• Exercise data:
========
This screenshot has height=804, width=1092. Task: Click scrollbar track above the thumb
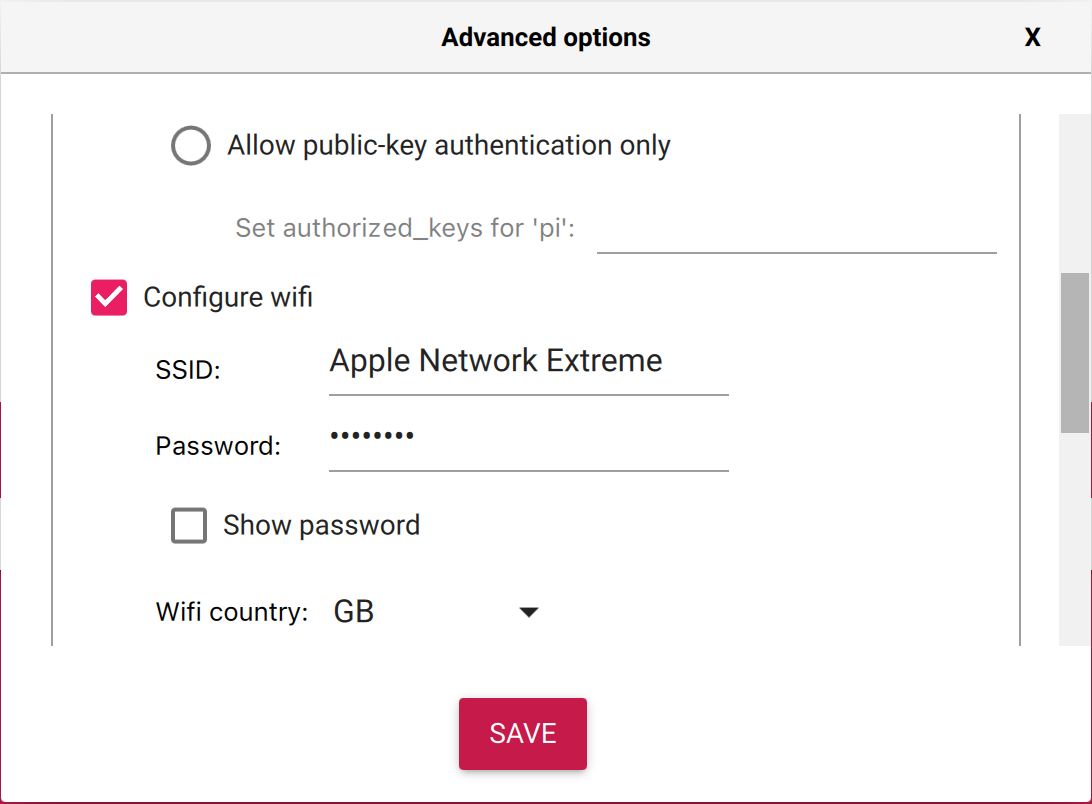(x=1075, y=194)
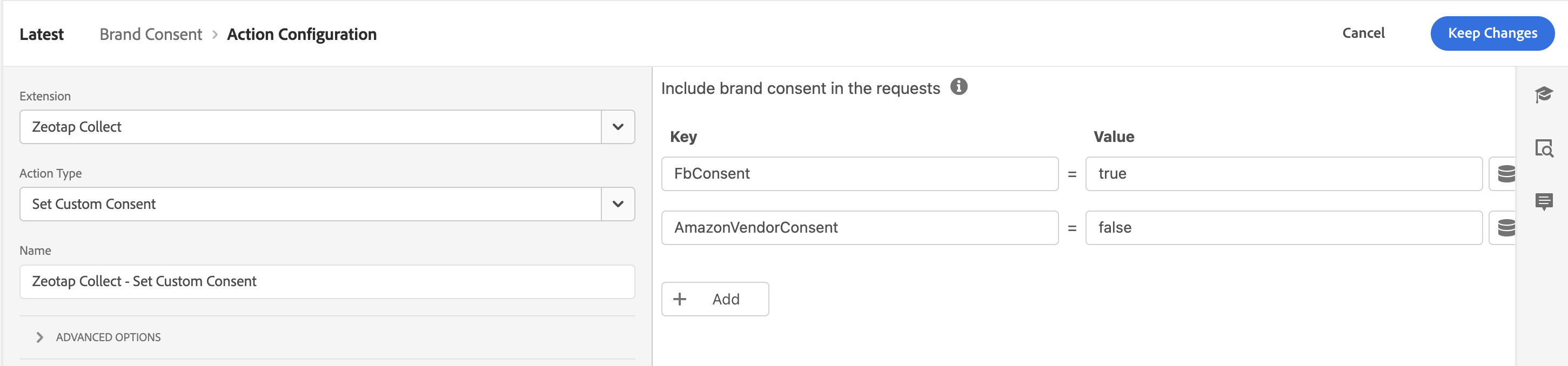The image size is (1568, 366).
Task: Open the graduation cap learning panel
Action: pos(1543,95)
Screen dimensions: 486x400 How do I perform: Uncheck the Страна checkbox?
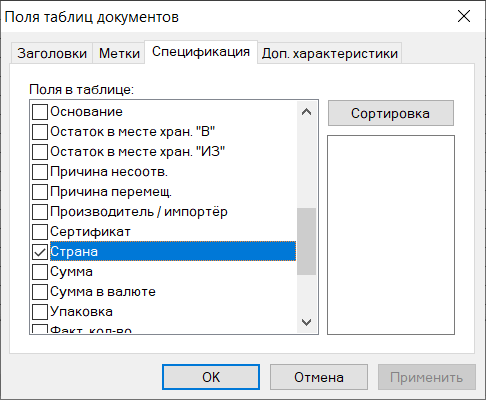click(x=40, y=252)
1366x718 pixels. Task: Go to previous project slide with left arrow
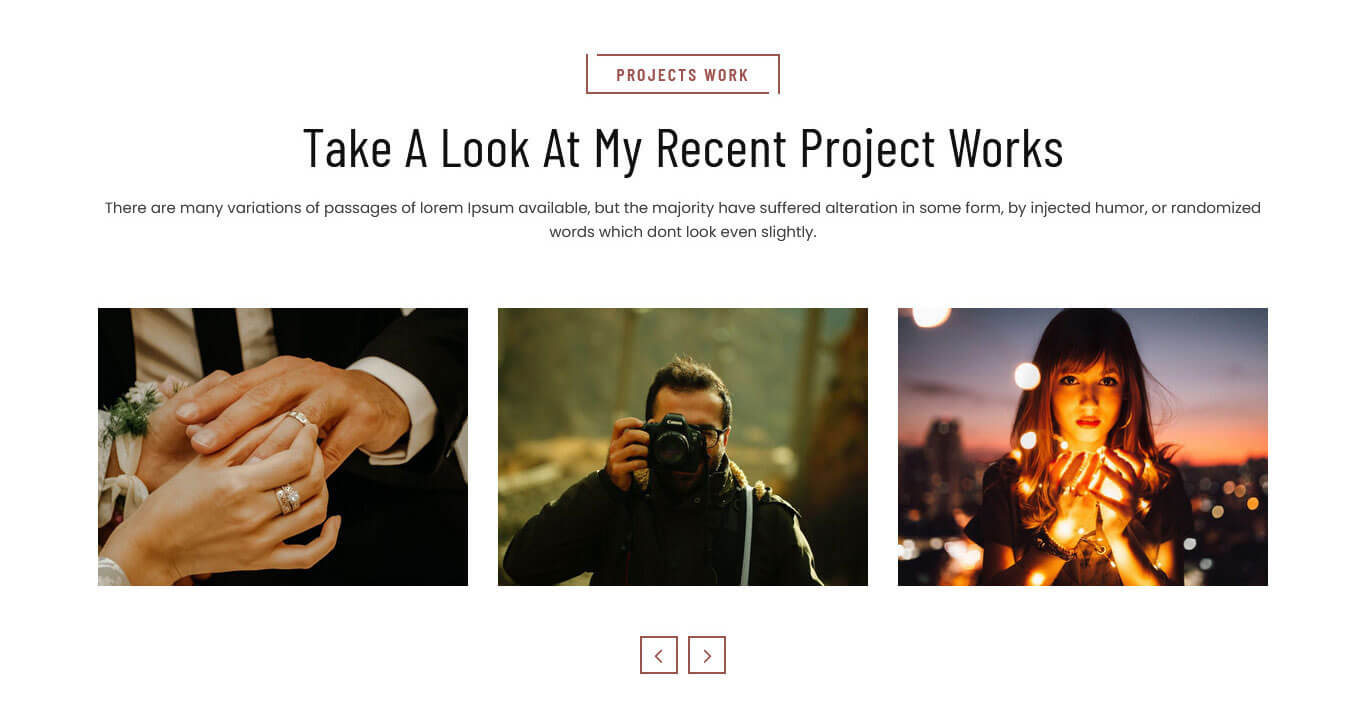[659, 655]
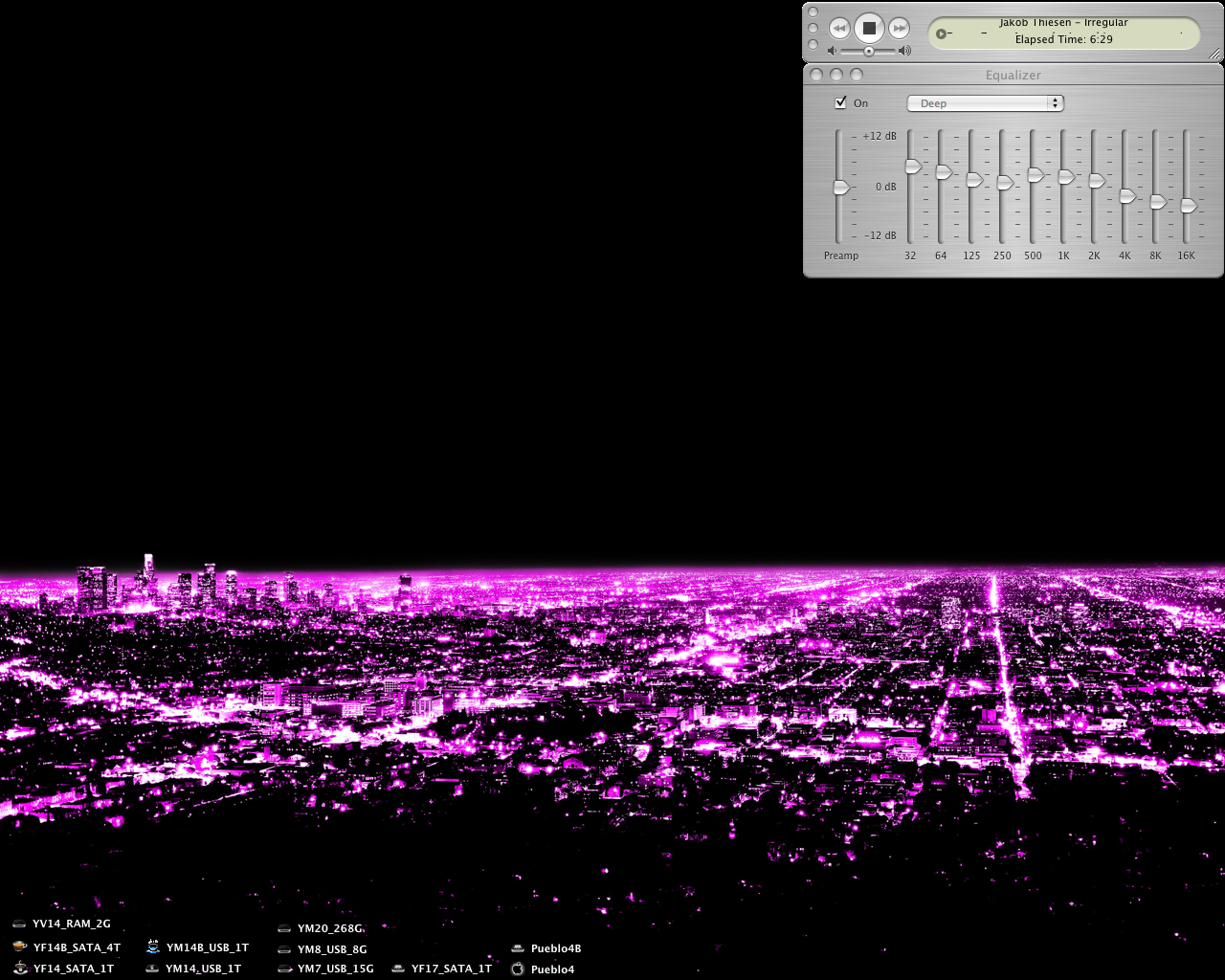Click the 16K band slider handle
The height and width of the screenshot is (980, 1225).
(1189, 206)
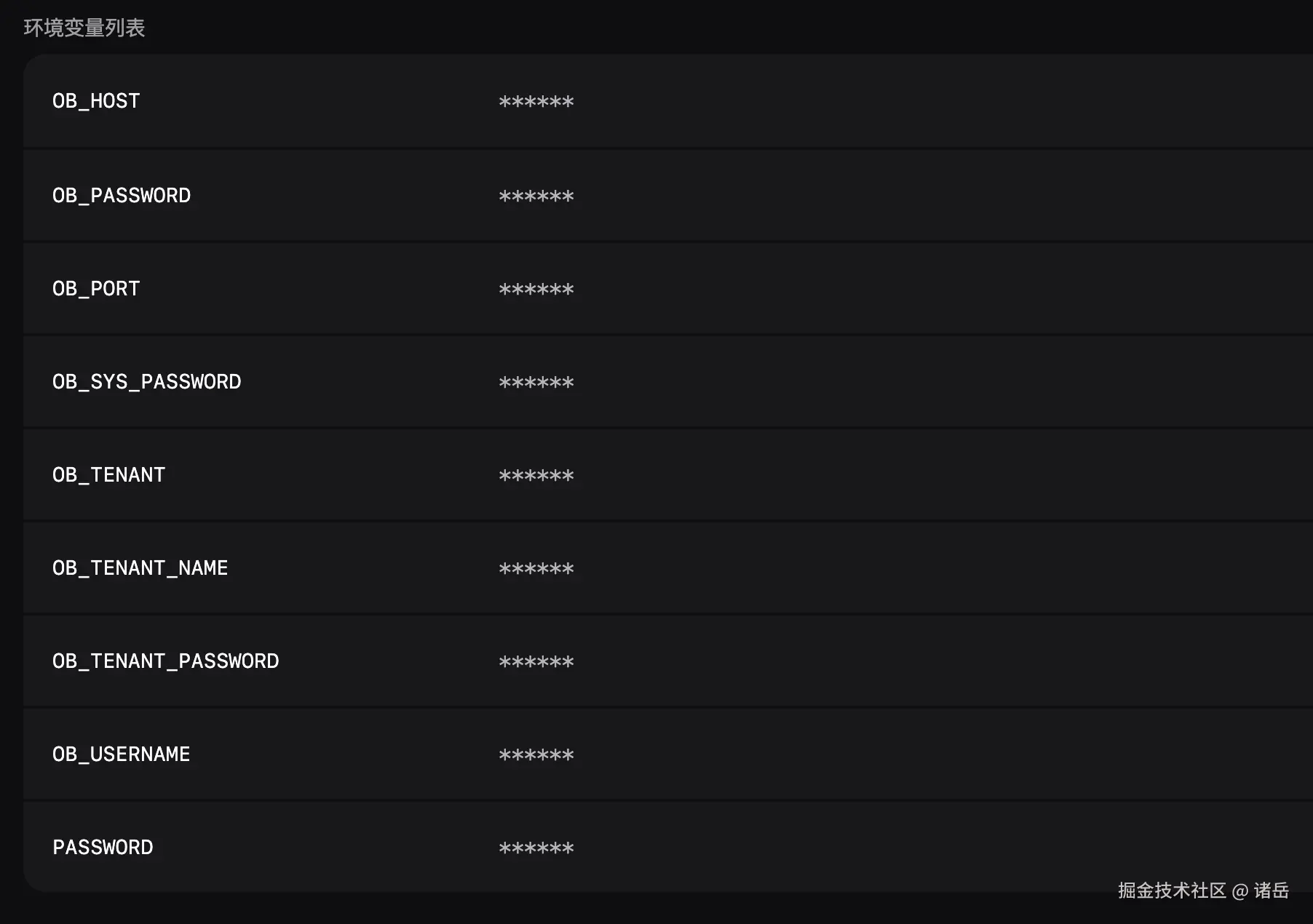1313x924 pixels.
Task: Select the OB_SYS_PASSWORD variable name
Action: [146, 382]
========
• Task to carry out: Reproduce exactly and only the lines from the one with "1366x718 pixels. Task: Go" through the final line of the records above, inclusive. Pictures must be left out.

• Answer space:
1366x718 pixels. Task: Go to previous project slide with left arrow
[659, 655]
Click the 16K band slider handle
The height and width of the screenshot is (980, 1225).
(1189, 206)
1313x924 pixels.
Task: Select the OB_SYS_PASSWORD variable name
Action: [146, 382]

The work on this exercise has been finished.